Centenas de pessoas estiveram reunidas em protesto contra a morte de uma mulher de 37 anos, já identificada pelas autoridades como Renee Nicole Good, às mãos de um agente do ICE, a agência de controlo de imigração norte-americana. Good era escritora e deixa dois filhos e uma filha. Uma das crianças, um rapaz de seis anos, fica órfão, uma vez que já tinha perdido o pai em 2023.
O Departamento de Segurança Interna dos EUA (DHS) confirmou a morte de Good, que aconteceu na quarta-feira num bairro do sul de Minnesota, mas afirmou que os disparos foram um acto de legítima defesa, descrevendo a vítima como uma “manifestante violenta” e alegando que os agentes consideraram estar em perigo de vida.
No entanto, os vídeos divulgados por vários jornais, que mostram o sucedido a partir de vários ângulos, não revelam nenhum movimento do carro de Good contra os agentes, são até visíveis luzes de marcha-atrás quando os agentes se aproximam, indicando que Good estaria a tentar recuar para lhes ceder passagem. Um dos agentes dirige-se ao carro, tenta abrir a porta do lado do condutor mas, como está trancada, tenta abri-la por dentro, enfiando o braço pela janela aberta. Good tenta depois contornar um agente e um outro dispara a curta distância contra o vidro do seu carro. Mais dois tiros são ouvidos, e os vídeos parecem mostrar que pelo menos um é disparado pela janela aberta.
Um vídeo gravado de outro ângulo parece mostrar Good a ceder passagem aos veículos federais e a fazer-lhes sinal para avançarem, isto tudo antes de eles se dirigirem ao veículo.
O presidente da Câmara de Minneapolis, Jacob Frey, contestou publicamente a versão do DHS, e diz que o ICE está a tentar “manipular” os factos. A desculpa de legítima defesa é “um disparate”, disse Frey, depois de ter visto o vídeo. O governador do Minnesota, Tim Walz, já deu ordem de mobilização à guarda nacional estadual, que está em alerta caso seja preciso proteger os cidadãos contra o ICE.

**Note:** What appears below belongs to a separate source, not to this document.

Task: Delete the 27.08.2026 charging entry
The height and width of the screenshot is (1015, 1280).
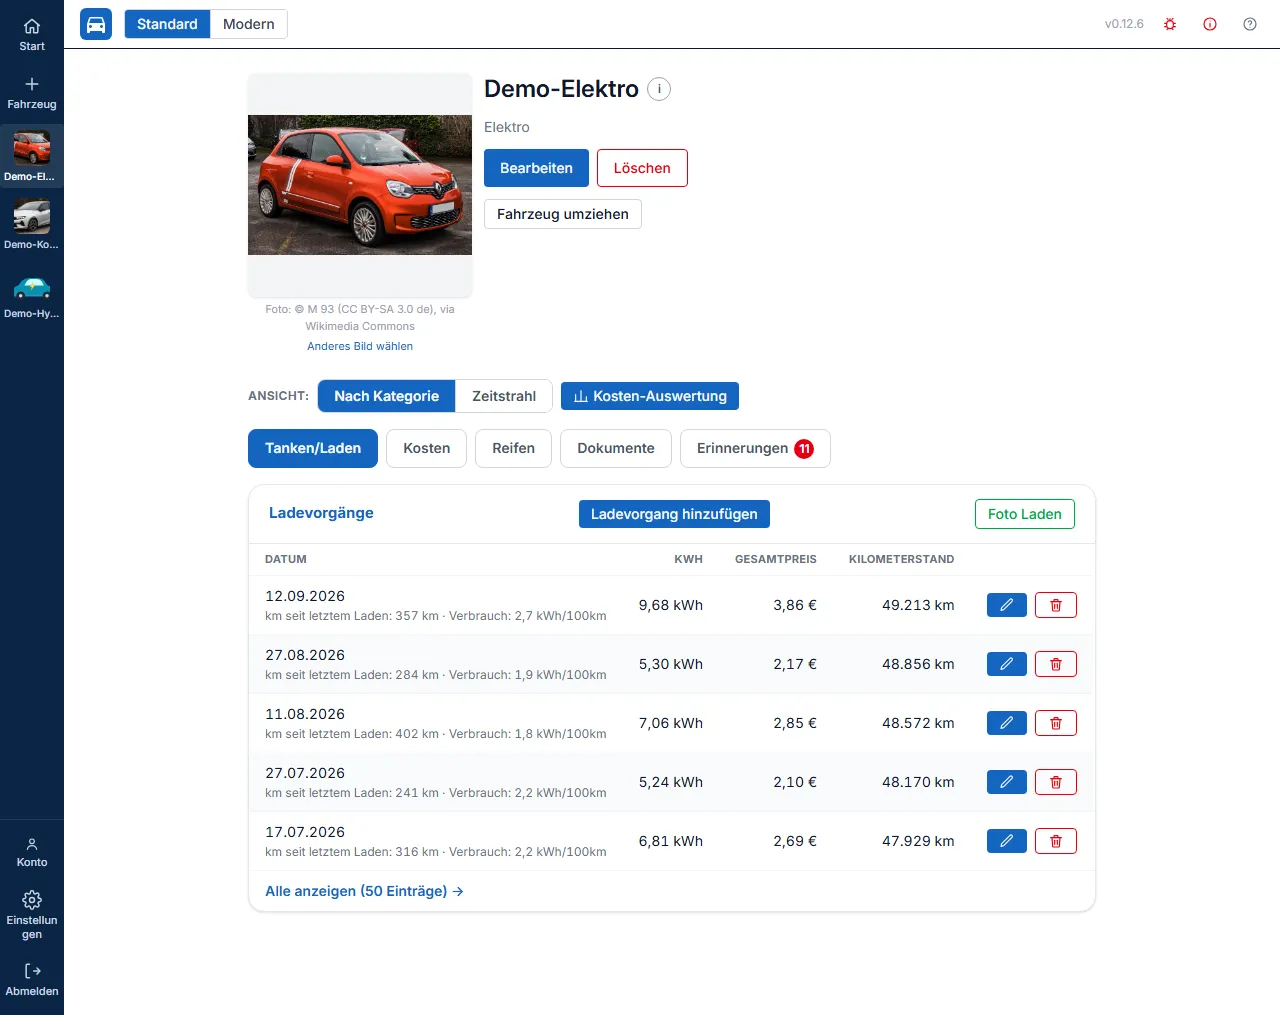Action: [1056, 664]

Várias testemunhas disseram que Good se encontrava no local de uma rusga do ICE como observadora legal — uma voluntária que acompanha a polícia e as forças de segurança em protestos e operações. O objetivo destes observadores é ajudar a manter a calma, dissuadir condutas impróprias e garantir que os direitos legais sejam respeitados. A mãe de Good disse ao jornal “Minnesota Star Tribune” que a filha “não fazia parte de nada” que envolvesse confrontar agentes do ICE. O seu primeiro marido disse igualmente que Good não era activista contra o Governo.

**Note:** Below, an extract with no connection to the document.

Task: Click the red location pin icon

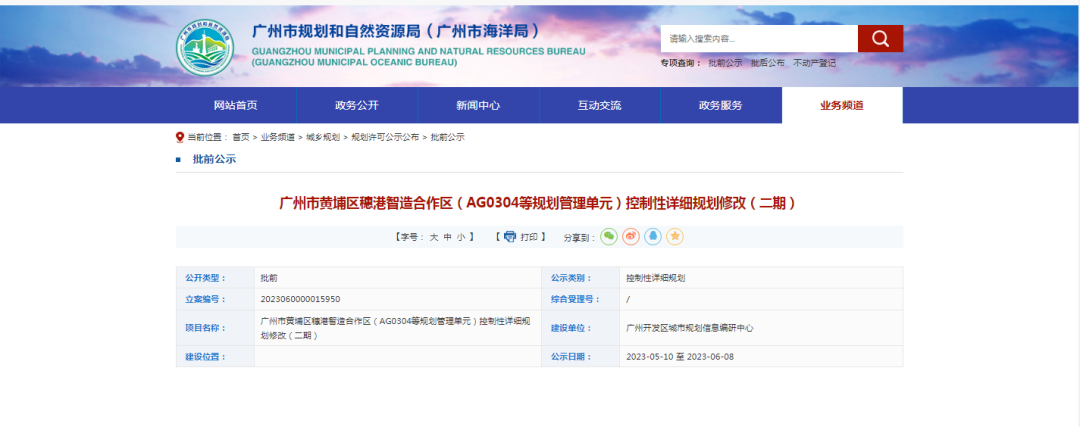Action: coord(180,137)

A ministra da Segurança Interna, Kristi Noem, classificou a alegada tentativa de atropelamento como “acto de terrorismo doméstico” e defendeu que o veículo constituía uma “arma letal” contra os agentes do ICE. “O uso de força letal é perfeitamente legal quando existe uma ameaça”, afirmou Noem em conferência de imprensa, na quarta-feira. Numa publicação feita na quarta-feira na sua plataforma Truth Social, Donald Trump comentou o caso, e também culpou a vítima: “A mulher que conduzia o carro estava muito desordeira, a obstruir e a resistir, tendo depois atropelado de forma violenta, deliberada e cruel o agente do ICE, que parece tê-la baleado em legítima defesa”.
A rádio pública do Minnesota (MPR) esteve no terreno durante os protestos e ouviu algumas testemunhas que presenciaram o incidente. Uma residente do bairro onde tudo aconteceu disse a MPR que a mulher “não representava absolutamente nenhuma ameaça para qualquer um destes agentes”, contrariando a versão apresentada pelas autoridades federais. Ao voltar de um passeio com o seu cão, viu a cena a desenrolar-se. “O que vi ao virar a esquina foi um SUV vermelho escuro e um conjunto de veículos na rua, incluindo o que me pareceram ser agentes federais a rodear o veículo, bem como várias testemunhas do bairro no passeio”, disse. À medida que se aproximava, Betsy disse ter um homem a usar um colete à prova de bala preto, que estava “a gritar com a condutora”. Ela “parecia estar a tentar deslocar o veículo para sul, na Portland Avenue, para sair do caminho da atividade que estava a ocorrer”, disse ainda.
Após o tiroteio, uma grande multidão reuniu-se na zona, que fica a menos de um quilómetro do local onde George Floyd foi morto, em Maio de 2020.